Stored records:

+ + +

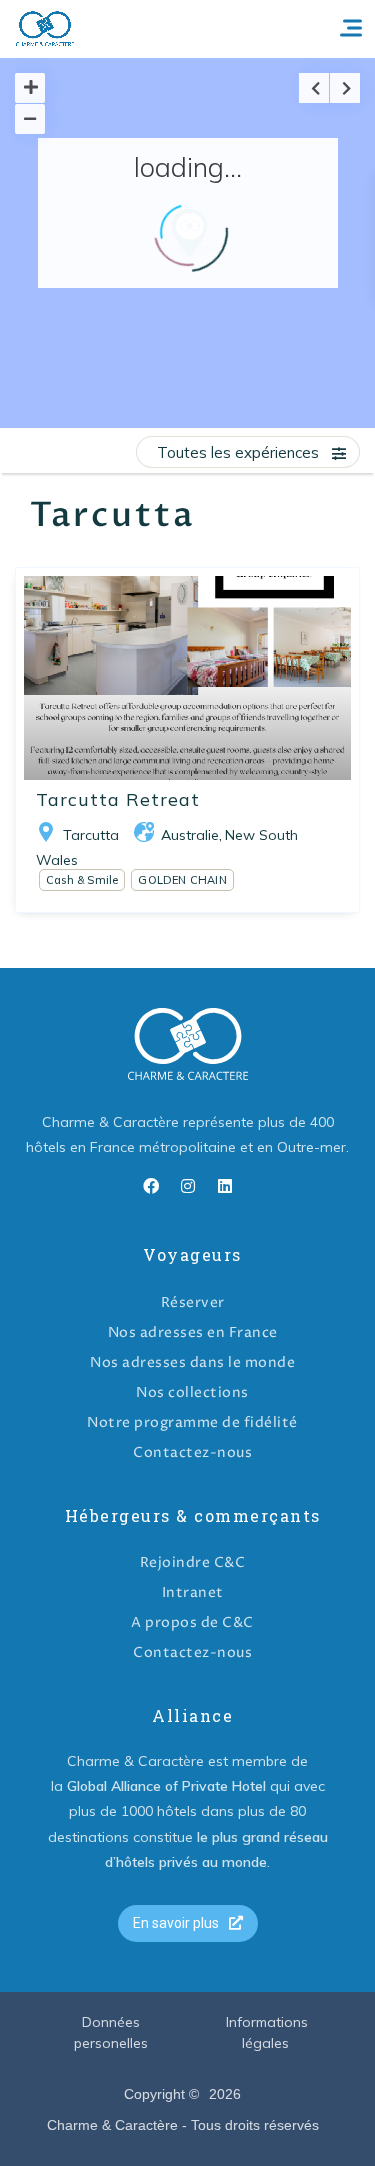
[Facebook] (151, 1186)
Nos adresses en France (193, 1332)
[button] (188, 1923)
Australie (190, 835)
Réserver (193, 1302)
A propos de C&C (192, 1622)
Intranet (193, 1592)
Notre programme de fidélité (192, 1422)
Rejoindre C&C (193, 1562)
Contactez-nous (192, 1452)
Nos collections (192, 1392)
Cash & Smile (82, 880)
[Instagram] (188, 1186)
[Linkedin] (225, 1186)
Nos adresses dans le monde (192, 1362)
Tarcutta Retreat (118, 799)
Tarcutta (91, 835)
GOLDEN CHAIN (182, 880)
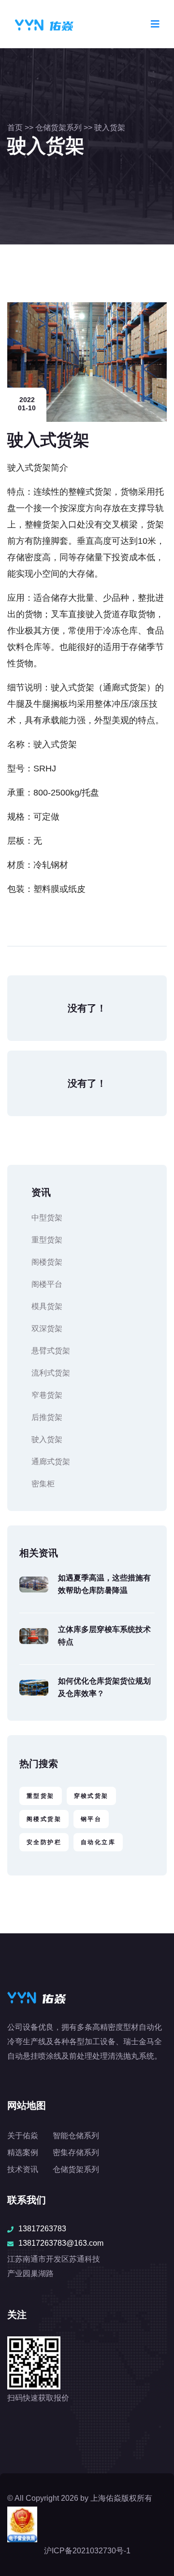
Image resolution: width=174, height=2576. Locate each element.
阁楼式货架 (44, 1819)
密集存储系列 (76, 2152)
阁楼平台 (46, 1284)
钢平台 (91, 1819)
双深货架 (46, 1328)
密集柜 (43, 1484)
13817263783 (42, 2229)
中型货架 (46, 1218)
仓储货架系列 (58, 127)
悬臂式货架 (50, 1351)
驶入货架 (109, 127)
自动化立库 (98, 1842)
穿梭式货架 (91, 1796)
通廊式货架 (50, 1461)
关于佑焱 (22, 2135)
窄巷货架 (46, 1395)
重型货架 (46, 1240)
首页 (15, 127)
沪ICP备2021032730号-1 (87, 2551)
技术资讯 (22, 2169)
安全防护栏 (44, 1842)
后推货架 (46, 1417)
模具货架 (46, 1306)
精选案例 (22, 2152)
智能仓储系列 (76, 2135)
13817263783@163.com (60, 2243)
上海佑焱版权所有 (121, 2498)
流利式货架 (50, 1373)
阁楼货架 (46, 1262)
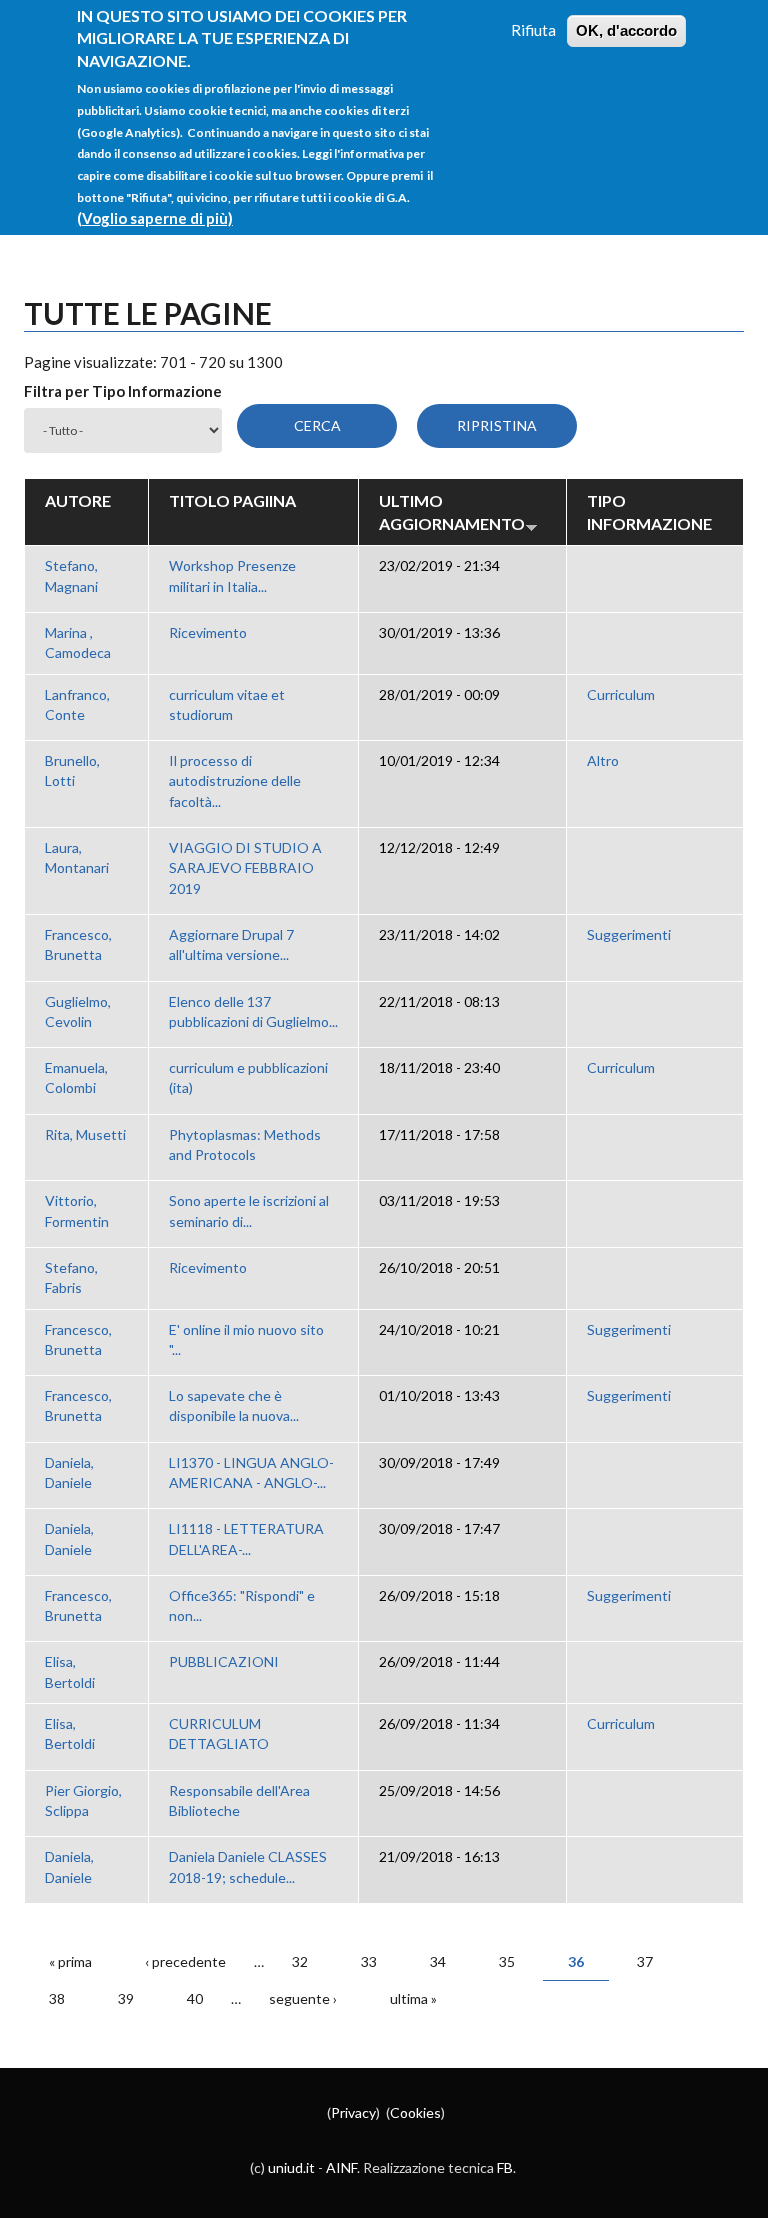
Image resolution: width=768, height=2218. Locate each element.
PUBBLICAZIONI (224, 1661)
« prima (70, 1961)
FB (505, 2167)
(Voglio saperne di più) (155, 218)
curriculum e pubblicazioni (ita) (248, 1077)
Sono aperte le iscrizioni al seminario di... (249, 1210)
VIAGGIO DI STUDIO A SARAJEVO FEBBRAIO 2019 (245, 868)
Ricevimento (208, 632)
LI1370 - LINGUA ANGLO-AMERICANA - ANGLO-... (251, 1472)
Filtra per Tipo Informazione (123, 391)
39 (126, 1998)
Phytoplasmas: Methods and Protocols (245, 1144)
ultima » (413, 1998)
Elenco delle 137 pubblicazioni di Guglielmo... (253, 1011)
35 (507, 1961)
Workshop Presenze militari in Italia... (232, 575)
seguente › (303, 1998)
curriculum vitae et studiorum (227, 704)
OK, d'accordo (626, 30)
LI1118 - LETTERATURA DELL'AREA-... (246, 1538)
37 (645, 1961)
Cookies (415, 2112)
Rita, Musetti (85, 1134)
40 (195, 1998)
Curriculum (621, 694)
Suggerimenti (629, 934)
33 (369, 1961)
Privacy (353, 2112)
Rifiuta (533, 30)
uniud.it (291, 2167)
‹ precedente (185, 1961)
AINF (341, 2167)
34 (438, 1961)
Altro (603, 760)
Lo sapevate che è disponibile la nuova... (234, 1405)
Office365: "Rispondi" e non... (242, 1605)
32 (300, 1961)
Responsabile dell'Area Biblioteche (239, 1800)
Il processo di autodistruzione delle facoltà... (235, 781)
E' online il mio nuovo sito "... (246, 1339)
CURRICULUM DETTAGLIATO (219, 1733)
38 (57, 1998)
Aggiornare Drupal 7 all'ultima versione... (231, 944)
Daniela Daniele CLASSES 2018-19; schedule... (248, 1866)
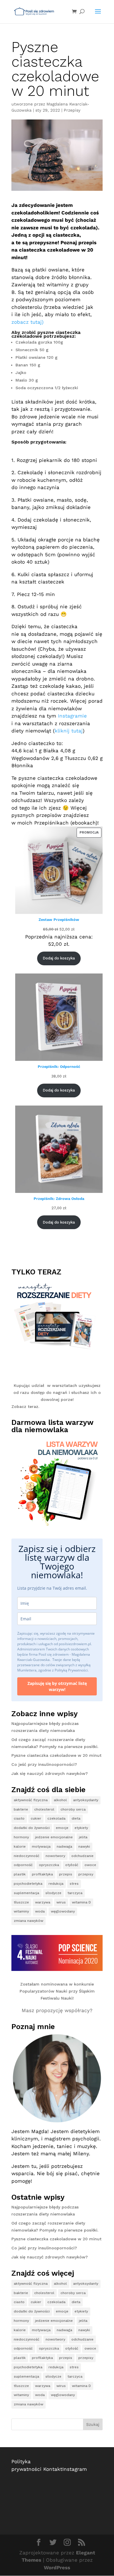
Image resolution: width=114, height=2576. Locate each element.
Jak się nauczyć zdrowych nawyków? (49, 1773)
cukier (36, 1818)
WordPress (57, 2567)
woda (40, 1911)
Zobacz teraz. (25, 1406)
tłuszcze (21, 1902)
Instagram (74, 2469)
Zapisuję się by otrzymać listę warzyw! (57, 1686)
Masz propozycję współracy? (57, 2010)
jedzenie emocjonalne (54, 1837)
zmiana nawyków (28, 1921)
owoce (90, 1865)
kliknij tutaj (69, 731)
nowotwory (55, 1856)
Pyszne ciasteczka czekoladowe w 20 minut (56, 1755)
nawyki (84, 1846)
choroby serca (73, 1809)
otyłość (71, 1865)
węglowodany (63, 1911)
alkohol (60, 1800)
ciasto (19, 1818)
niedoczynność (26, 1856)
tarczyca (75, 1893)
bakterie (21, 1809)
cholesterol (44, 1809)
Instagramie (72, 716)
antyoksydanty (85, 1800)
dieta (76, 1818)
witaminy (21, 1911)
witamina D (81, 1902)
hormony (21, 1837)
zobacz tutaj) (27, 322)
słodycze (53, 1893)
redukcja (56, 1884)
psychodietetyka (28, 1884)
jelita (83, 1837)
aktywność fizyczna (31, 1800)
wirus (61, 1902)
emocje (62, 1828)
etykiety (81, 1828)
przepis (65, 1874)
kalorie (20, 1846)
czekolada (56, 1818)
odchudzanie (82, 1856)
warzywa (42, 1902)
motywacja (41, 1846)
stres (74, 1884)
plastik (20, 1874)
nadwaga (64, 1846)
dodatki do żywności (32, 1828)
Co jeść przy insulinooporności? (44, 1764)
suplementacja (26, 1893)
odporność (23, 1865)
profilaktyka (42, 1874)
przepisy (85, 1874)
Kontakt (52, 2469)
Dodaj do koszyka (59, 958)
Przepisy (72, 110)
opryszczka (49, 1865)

+ + +

▶ EXERCISE OBJECTIVE
Please transcribe, word for word, every line from the first line of the records above through the line containing "Image resolution: width=174, height=2576.", and leave out any pictures.

▶ RESULT OF THIS TASK
[Facebook] (151, 1186)
Nos adresses en France (193, 1332)
[button] (188, 1923)
Australie (190, 835)
Réserver (193, 1302)
A propos de C&C (192, 1622)
Intranet (193, 1592)
Notre programme de fidélité (192, 1422)
Rejoindre C&C (193, 1562)
Contactez-nous (192, 1452)
Nos collections (192, 1392)
Cash & Smile (82, 880)
[Instagram] (188, 1186)
[Linkedin] (225, 1186)
Nos adresses dans le monde (192, 1362)
Tarcutta Retreat (118, 799)
Tarcutta (91, 835)
GOLDEN CHAIN (182, 880)
Image resolution: width=174, height=2576. Locate each element.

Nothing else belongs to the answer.